Love Hate - Content

Content

The album's layered production incorporates spacious beats, oscillating keyboards, throbbing synths, and baroque elements such as synthetic strings and harpsichords. Simon Vozick-Levinson of Entertainment Weekly characterizes The-Dream's electronic arrangements as "unorthodox". Tracks on the album share common elements and suite-like sequencing. Allmusic's Andy Kellman dubs Love Hate "a post-Timbaland/post-Neptunes pop album" and calls its sound "state-of-the art pop circa 2007-2008 resolutely luminescent". He describes its rhythms as "rubbery" and "sometimes colored by those swishing, panning effects heard in 'Bed' and its many imitators." Kelefa Sanneh of The New York Times notes a "gooey, robotic ’80s-influenced R&B" and writes that the album "captured the ecstatic sound of pop radio in 2007." Slant Magazine's Wilson McBee views that The-Dream draws influences from "Timbaland's space jams and Prince's gleeful synth lines". Robert Christgau of MSN Music summarized the content of the album, musing:

"True, he pursues other's girls, leaves one shawty because she's not quick enough on the get-down, and moves on to the speedier, needier Nikki when another doesn't immediately accept his tender offer. But mostly he just enjoys himself in bed and makes pop in the studio. In 'Luv Songs,' he does both simultaneously."

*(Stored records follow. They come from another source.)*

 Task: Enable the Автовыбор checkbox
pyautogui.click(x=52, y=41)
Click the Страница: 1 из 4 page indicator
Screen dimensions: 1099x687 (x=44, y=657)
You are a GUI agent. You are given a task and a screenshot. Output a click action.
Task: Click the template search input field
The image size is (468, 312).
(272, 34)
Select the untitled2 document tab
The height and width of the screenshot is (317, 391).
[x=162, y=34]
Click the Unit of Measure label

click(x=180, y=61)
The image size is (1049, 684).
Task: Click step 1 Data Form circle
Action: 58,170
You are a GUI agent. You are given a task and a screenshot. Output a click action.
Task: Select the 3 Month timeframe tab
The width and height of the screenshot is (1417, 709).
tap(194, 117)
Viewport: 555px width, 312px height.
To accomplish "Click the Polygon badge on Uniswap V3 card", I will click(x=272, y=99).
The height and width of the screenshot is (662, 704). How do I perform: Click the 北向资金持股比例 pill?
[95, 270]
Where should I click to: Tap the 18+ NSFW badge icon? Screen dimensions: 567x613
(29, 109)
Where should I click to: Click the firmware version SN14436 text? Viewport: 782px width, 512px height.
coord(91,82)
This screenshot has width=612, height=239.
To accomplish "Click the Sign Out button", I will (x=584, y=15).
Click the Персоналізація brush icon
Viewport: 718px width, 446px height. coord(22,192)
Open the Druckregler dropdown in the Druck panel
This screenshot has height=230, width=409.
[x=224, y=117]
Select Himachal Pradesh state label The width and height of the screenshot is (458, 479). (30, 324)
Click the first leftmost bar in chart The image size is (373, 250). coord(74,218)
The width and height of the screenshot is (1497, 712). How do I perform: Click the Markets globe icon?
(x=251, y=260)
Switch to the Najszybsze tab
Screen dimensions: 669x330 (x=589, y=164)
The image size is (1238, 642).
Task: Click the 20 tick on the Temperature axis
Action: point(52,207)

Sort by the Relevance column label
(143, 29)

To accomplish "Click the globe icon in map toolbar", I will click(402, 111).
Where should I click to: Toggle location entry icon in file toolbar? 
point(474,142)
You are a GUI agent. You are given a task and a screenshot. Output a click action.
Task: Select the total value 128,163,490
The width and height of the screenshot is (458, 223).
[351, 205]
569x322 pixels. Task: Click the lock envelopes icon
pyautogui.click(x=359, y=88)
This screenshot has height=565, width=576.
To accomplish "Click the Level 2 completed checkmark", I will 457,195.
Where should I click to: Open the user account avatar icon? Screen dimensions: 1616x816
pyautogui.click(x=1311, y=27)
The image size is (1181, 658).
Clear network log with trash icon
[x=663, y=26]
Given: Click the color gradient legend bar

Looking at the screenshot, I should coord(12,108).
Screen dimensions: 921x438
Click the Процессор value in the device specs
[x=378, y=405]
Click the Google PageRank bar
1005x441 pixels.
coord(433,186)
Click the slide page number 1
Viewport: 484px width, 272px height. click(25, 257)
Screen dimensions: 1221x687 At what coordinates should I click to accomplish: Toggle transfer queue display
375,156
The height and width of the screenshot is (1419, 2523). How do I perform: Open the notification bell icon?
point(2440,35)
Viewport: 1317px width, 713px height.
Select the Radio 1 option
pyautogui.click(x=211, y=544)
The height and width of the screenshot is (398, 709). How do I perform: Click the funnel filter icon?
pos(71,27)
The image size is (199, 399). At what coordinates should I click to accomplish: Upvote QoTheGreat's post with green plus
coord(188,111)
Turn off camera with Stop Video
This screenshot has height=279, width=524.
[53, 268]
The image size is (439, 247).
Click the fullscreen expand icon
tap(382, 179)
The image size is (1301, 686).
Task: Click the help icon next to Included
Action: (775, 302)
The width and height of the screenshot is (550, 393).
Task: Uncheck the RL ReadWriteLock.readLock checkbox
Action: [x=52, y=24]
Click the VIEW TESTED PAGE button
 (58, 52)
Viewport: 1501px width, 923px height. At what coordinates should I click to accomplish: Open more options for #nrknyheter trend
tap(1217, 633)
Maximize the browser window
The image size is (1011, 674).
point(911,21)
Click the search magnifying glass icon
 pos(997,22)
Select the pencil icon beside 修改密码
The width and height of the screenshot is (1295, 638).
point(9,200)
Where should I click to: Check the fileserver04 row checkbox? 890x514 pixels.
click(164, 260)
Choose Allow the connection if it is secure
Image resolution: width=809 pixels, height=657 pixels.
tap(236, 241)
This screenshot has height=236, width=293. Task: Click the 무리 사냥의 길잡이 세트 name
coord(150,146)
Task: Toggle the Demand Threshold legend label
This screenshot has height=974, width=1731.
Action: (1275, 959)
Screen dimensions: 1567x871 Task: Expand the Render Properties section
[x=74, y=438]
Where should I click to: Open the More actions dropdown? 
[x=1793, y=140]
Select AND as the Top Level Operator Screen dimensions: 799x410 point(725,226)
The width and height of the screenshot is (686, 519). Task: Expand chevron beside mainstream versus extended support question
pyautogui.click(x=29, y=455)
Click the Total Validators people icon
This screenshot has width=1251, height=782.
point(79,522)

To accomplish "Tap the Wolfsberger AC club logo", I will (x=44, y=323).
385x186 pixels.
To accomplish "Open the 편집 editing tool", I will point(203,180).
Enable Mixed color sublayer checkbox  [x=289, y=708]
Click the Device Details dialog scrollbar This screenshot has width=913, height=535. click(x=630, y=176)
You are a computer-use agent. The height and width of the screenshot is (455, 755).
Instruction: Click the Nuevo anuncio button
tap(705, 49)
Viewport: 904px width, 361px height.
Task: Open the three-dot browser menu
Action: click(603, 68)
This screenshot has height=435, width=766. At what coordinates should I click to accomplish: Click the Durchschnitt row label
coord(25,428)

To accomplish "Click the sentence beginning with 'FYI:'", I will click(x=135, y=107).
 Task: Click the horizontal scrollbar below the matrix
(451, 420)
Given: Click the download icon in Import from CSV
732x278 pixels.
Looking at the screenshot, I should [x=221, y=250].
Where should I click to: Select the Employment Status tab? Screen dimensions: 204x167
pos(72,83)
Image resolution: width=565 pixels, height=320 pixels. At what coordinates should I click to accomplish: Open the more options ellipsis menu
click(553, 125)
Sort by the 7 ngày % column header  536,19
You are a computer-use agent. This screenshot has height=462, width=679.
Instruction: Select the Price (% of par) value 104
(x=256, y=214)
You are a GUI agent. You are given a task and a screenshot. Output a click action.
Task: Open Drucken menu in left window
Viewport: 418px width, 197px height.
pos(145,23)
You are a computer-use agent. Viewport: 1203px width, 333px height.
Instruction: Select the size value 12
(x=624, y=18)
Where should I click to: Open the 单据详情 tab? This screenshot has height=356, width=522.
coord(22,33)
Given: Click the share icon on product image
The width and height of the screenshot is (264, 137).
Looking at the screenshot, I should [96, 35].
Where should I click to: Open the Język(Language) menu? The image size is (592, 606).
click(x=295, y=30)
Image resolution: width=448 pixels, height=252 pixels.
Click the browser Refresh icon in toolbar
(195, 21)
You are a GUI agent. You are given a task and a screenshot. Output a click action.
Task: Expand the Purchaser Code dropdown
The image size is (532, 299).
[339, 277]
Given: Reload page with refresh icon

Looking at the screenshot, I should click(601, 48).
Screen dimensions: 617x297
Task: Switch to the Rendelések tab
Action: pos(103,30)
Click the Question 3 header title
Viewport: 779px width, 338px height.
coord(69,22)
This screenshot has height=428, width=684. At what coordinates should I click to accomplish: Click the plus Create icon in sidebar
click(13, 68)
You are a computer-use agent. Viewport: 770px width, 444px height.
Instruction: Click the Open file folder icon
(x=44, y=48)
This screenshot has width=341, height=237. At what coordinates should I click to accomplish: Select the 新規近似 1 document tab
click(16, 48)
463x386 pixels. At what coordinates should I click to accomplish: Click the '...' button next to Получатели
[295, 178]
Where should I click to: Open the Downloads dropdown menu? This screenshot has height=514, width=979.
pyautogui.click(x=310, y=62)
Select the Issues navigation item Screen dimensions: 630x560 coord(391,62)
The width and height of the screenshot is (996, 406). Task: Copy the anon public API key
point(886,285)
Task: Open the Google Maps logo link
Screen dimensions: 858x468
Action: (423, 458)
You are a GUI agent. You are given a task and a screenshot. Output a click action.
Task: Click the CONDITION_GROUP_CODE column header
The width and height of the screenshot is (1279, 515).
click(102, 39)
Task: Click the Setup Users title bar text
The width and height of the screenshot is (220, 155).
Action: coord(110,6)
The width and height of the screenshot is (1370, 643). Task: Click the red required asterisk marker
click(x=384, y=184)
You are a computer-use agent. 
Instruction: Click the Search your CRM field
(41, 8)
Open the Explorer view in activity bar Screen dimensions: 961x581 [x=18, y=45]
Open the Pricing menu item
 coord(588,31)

Lyrically, The-Dream's persona is that of a lecherous romantic, with lyrics alternately boastful and vulnerable. Drew Hinshaw of PopMatters writes that he "engages in the same brand of improvident hedonism as everybody else these days—snatching woman from their long-term relationships, cheating indiscriminately, brandishing dollars and the things they buy—but his nagging conscience and his ear for tragedy steal centerstage." The-Dream's phrasing is characterized by extended syllables, touches of falsetto, and vocal refrains of "ella" and "eh". Sean Fennessey of Vibe characterizes his songwriting as "quirky" and comments that he channels "Prince at his vampy peak, and Bobby Brown, who always led with an assured growl."